Halfway up the eastern Visayas, above Mindanao but below Luzon, is the Island of Samar, part of the archipelago that makes up the Philippines. Made up of equal parts of mountains and swamps – all covered by a nearly impenetrable jungle – it was first colonized by Ruy López de Villalobos, who came to the island in 1543 and named it Las Islas Filipinas. At the southern tip of the eastern side of the island is the town of Guiuan where, in 1944, the American Forces landed on the island of Suluan where they fought their first battle in the Philippine territory three days before Gen.

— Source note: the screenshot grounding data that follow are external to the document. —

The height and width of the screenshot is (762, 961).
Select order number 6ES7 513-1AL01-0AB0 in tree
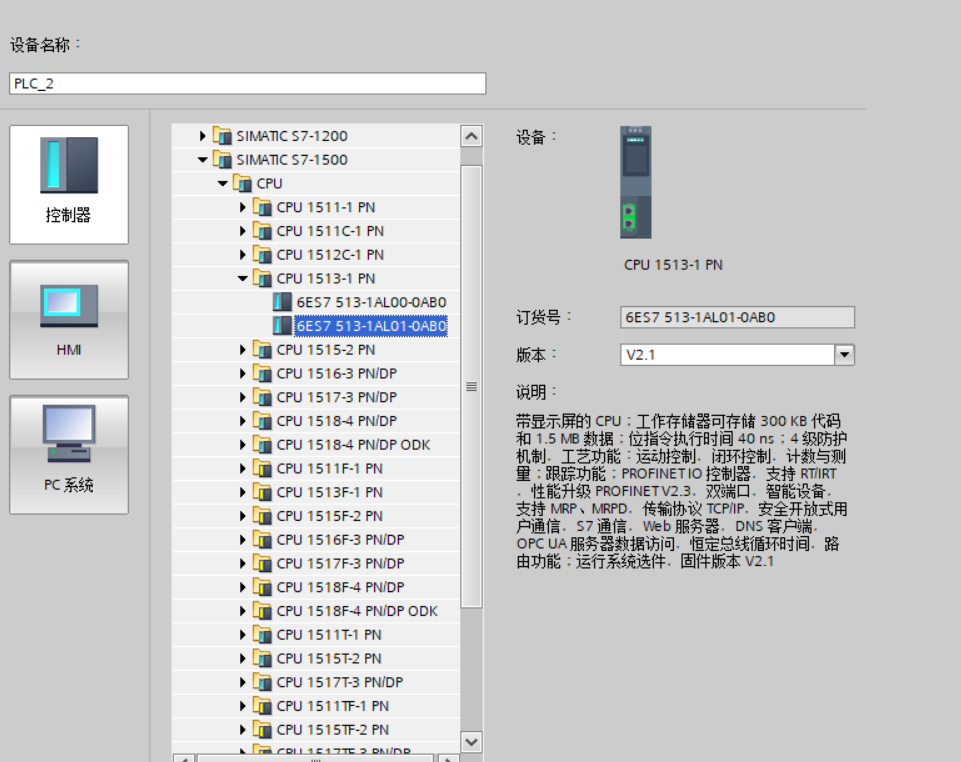point(370,326)

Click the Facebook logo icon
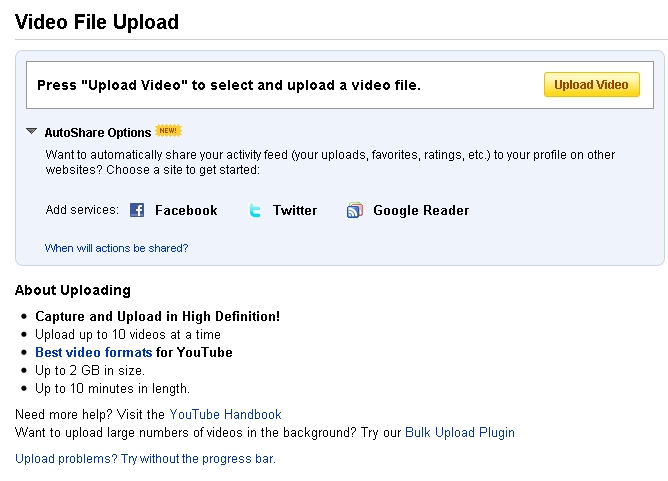[137, 210]
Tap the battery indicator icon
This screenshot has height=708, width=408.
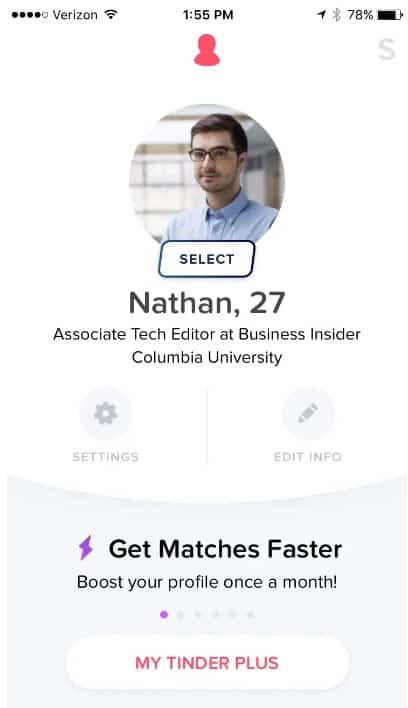click(390, 15)

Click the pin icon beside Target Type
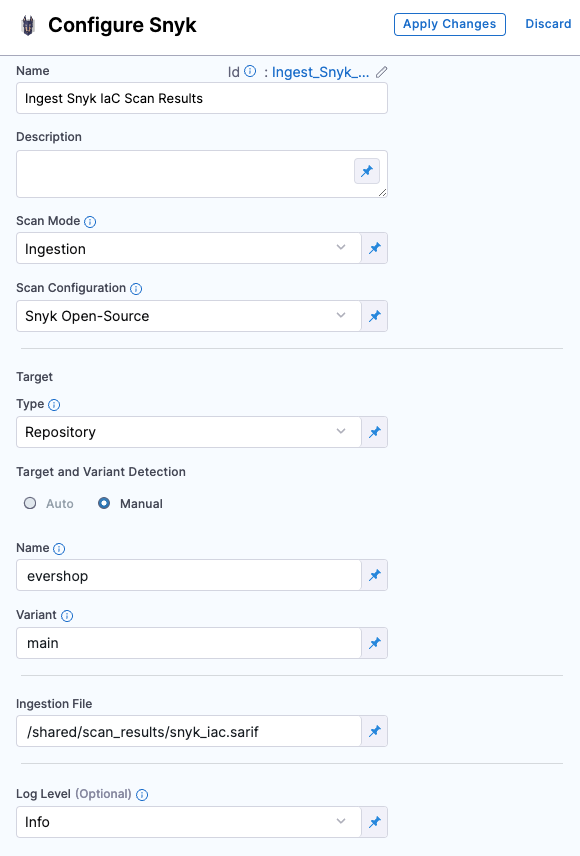click(375, 432)
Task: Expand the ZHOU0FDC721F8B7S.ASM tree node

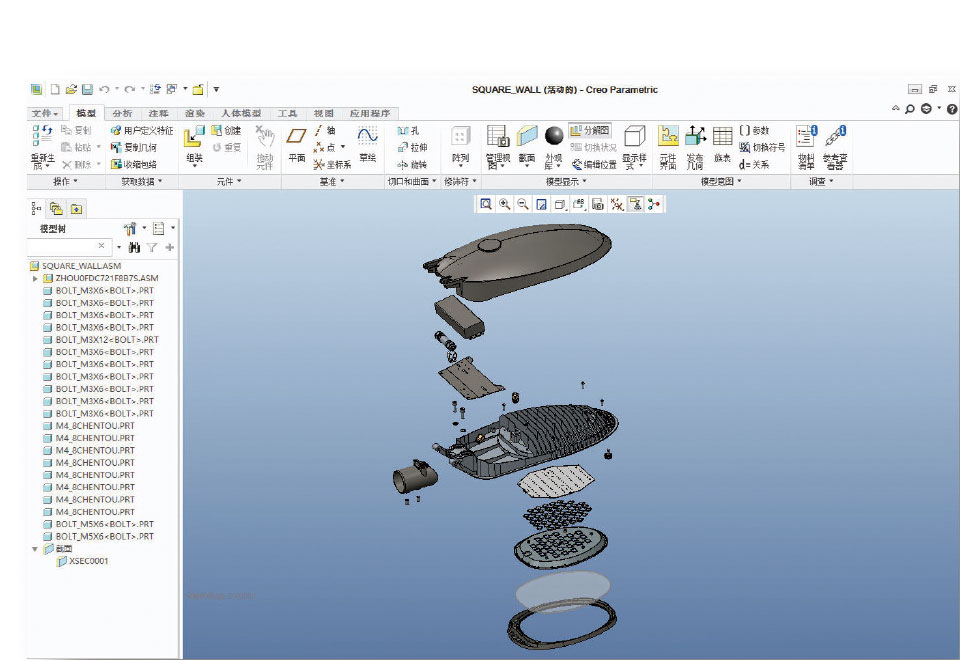Action: click(35, 278)
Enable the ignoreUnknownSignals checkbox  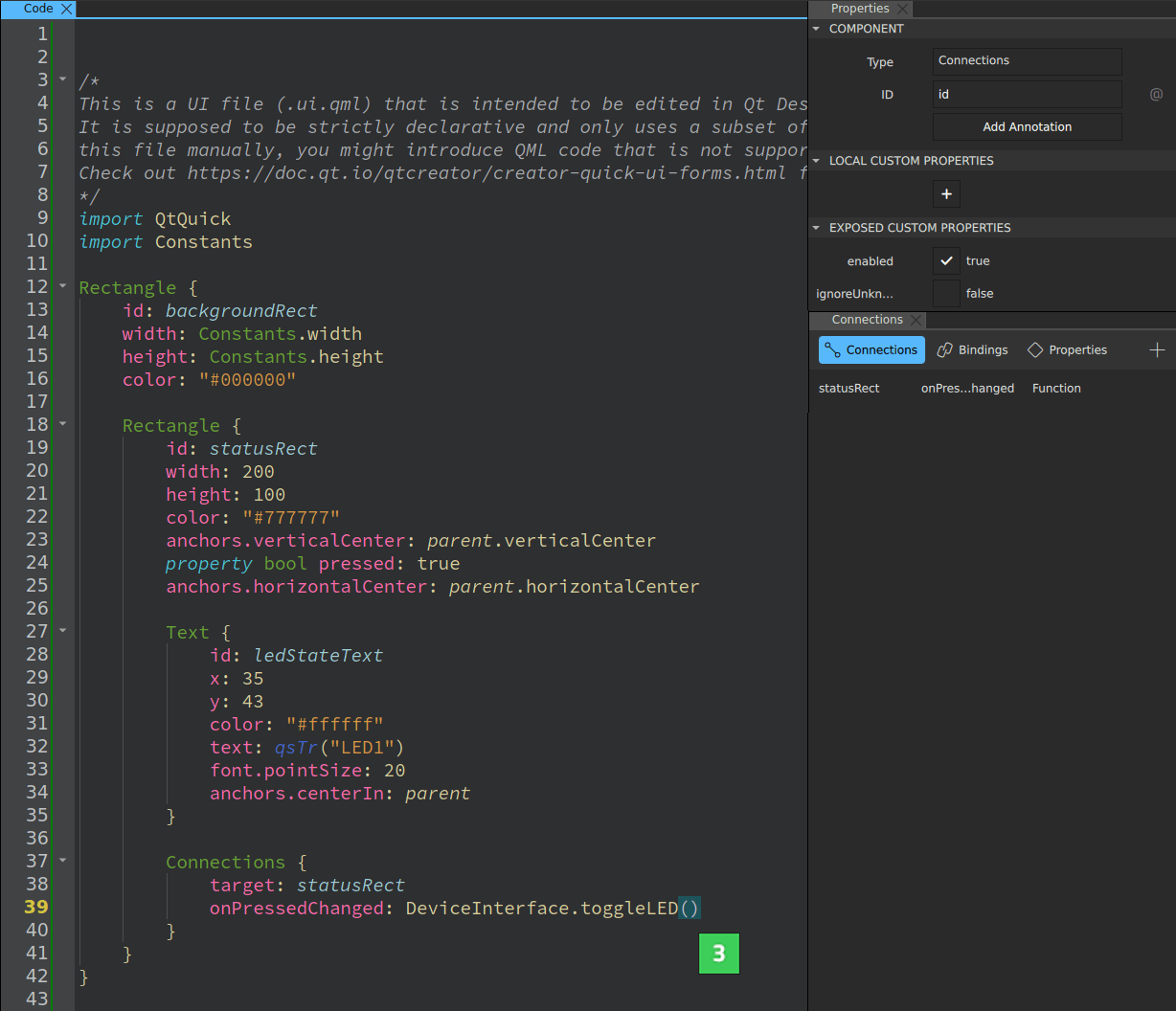point(946,293)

Mac Arthur fulfilled his promise to return on the beaches of Leyte.
The first sign of liberation from the Japanese, who had occupied the island since 1943, came on the 17th of October 1944 when the Sixth Ranger Battalion landed on Samar to clear the way for Mac Arthur’s landing at Leyte. By the 27th of November a Navy submarine chaser steamed the harbor to make sure it was clear of mines. On the 1st of December 1944 the fleet of arrived in Guiuan Bay to unload machines that allowed more than 50,000 Americans working day and night to complete Navy 3149 Base in less than 1 month. Not only did they transform Guiuan into one of the biggest Naval Bases in the Far East but the airstrip they built served the Enola Gay, the B-29 Bomber that dropped the first atomic bomb on August 7, 1945 in Hiroshima, helping to end the war in the Pacific.
This small island, not quite twice the size of Long Island, is where William Leach began his combat service in the Second World War. He left only a few photographs and no written record of his time in the Pacific. Like his friends who served with him it was not a topic for conversation – it was a duty they had discharged and those of us who first respected and only later appreciated the nature of that duty honored their wishes and hope that the entire nation will honor them once again this November 11th.
The only stories he shared about the war were about the children and people of Samar whom he greatly admired and remembered with fondness. Our Texas parish was regularly visited by a Filipino priest who advanced from a humble padre to a bishop over the years. I soon caught on to the fact that every visit was the result of a church, school, hospital or orphanage having burnt down. While I irreverently inquired one day, “What burned down this year?”, dad always dug a little deeper in his wallet to help his old friends.
Hakkō ichiu, the Japanese belief that their emperor should bring all the world under one roof – his – was the Japanese political slogan that justified aggression from the Second Sino-Japanese War through World War II. It left a trail of destruction from Indochina through the islands of the Pacific – not sparing Japan – to the southernmost reaches of Siberia. The net costs can be seen in this 1945 picture of Manilla and in one of their soldiers left behind. In Miyazaki the Japanese built the Tower of the Emperor with Prince Chichibu‘s calligraphy of Hakkō ichiu carved on its front side. It is still there only it has been renamed the Heiwadai or Peace tower. Some things do not change.